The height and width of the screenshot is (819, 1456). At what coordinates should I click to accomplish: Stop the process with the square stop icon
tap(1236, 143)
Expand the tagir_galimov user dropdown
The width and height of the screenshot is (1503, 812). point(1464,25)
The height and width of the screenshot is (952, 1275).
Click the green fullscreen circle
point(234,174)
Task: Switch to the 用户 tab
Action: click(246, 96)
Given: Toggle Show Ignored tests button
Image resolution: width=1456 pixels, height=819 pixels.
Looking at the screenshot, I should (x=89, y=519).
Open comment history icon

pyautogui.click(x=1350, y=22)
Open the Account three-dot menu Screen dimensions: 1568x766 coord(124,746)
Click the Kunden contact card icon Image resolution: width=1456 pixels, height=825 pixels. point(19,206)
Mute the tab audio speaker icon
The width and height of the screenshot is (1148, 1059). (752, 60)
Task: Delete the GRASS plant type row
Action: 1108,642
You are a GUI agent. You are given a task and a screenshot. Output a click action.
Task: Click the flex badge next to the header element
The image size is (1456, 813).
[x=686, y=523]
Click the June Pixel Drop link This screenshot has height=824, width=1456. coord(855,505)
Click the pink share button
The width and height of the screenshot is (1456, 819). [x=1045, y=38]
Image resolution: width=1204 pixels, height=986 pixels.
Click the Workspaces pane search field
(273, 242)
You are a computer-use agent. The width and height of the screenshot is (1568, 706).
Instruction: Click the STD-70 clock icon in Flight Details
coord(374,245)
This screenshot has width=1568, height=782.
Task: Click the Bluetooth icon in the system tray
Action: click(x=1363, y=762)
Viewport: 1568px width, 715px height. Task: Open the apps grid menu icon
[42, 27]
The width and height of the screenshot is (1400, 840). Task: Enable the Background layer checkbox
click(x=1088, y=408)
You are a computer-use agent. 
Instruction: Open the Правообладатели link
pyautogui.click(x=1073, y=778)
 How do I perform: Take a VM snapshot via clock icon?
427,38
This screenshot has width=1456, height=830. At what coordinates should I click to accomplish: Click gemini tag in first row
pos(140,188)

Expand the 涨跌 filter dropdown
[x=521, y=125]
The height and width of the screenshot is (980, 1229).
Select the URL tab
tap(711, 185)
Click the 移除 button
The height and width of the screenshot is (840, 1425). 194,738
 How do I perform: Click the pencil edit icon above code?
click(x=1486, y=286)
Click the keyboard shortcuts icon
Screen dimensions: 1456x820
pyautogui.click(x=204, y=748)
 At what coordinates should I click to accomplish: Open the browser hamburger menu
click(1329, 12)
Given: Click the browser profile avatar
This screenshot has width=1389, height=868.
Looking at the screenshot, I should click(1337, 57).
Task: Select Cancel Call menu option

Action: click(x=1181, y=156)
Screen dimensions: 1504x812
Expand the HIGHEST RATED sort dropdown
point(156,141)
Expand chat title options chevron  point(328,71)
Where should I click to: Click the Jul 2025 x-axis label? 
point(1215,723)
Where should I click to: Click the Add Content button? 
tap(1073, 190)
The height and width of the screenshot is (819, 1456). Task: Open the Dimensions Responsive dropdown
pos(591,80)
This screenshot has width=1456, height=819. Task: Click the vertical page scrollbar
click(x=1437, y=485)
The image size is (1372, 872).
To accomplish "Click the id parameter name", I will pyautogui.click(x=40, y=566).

WORK ITEM
Please copy the data in full, character for character.

SOLUTION TO THIS EXERCISE
The height and width of the screenshot is (819, 1456). At what coordinates should I click to accomplish: Stop the process with the square stop icon
tap(1236, 143)
Expand the tagir_galimov user dropdown
The width and height of the screenshot is (1503, 812). point(1464,25)
The height and width of the screenshot is (952, 1275).
Click the green fullscreen circle
point(234,174)
Task: Switch to the 用户 tab
Action: click(246, 96)
Given: Toggle Show Ignored tests button
Image resolution: width=1456 pixels, height=819 pixels.
Looking at the screenshot, I should (x=89, y=519).
Open comment history icon

pyautogui.click(x=1350, y=22)
Open the Account three-dot menu Screen dimensions: 1568x766 coord(124,746)
Click the Kunden contact card icon Image resolution: width=1456 pixels, height=825 pixels. point(19,206)
Mute the tab audio speaker icon
The width and height of the screenshot is (1148, 1059). (752, 60)
Task: Delete the GRASS plant type row
Action: 1108,642
You are a GUI agent. You are given a task and a screenshot. Output a click action.
Task: Click the flex badge next to the header element
The image size is (1456, 813).
[x=686, y=523]
Click the June Pixel Drop link This screenshot has height=824, width=1456. coord(855,505)
Click the pink share button
The width and height of the screenshot is (1456, 819). [x=1045, y=38]
Image resolution: width=1204 pixels, height=986 pixels.
Click the Workspaces pane search field
(273, 242)
You are a computer-use agent. The width and height of the screenshot is (1568, 706).
Instruction: Click the STD-70 clock icon in Flight Details
coord(374,245)
This screenshot has width=1568, height=782.
Task: Click the Bluetooth icon in the system tray
Action: click(x=1363, y=762)
Viewport: 1568px width, 715px height. Task: Open the apps grid menu icon
[42, 27]
The width and height of the screenshot is (1400, 840). Task: Enable the Background layer checkbox
click(x=1088, y=408)
You are a computer-use agent. 
Instruction: Open the Правообладатели link
pyautogui.click(x=1073, y=778)
 How do I perform: Take a VM snapshot via clock icon?
427,38
This screenshot has width=1456, height=830. At what coordinates should I click to accomplish: Click gemini tag in first row
pos(140,188)

Expand the 涨跌 filter dropdown
[x=521, y=125]
The height and width of the screenshot is (980, 1229).
Select the URL tab
tap(711, 185)
Click the 移除 button
The height and width of the screenshot is (840, 1425). 194,738
 How do I perform: Click the pencil edit icon above code?
click(x=1486, y=286)
Click the keyboard shortcuts icon
Screen dimensions: 1456x820
pyautogui.click(x=204, y=748)
 At what coordinates should I click to accomplish: Open the browser hamburger menu
click(1329, 12)
Given: Click the browser profile avatar
This screenshot has width=1389, height=868.
Looking at the screenshot, I should click(1337, 57).
Task: Select Cancel Call menu option

Action: click(x=1181, y=156)
Screen dimensions: 1504x812
Expand the HIGHEST RATED sort dropdown
point(156,141)
Expand chat title options chevron  point(328,71)
Where should I click to: Click the Jul 2025 x-axis label? 
point(1215,723)
Where should I click to: Click the Add Content button? 
tap(1073, 190)
The height and width of the screenshot is (819, 1456). Task: Open the Dimensions Responsive dropdown
pos(591,80)
This screenshot has width=1456, height=819. Task: Click the vertical page scrollbar
click(x=1437, y=485)
The image size is (1372, 872).
To accomplish "Click the id parameter name", I will pyautogui.click(x=40, y=566).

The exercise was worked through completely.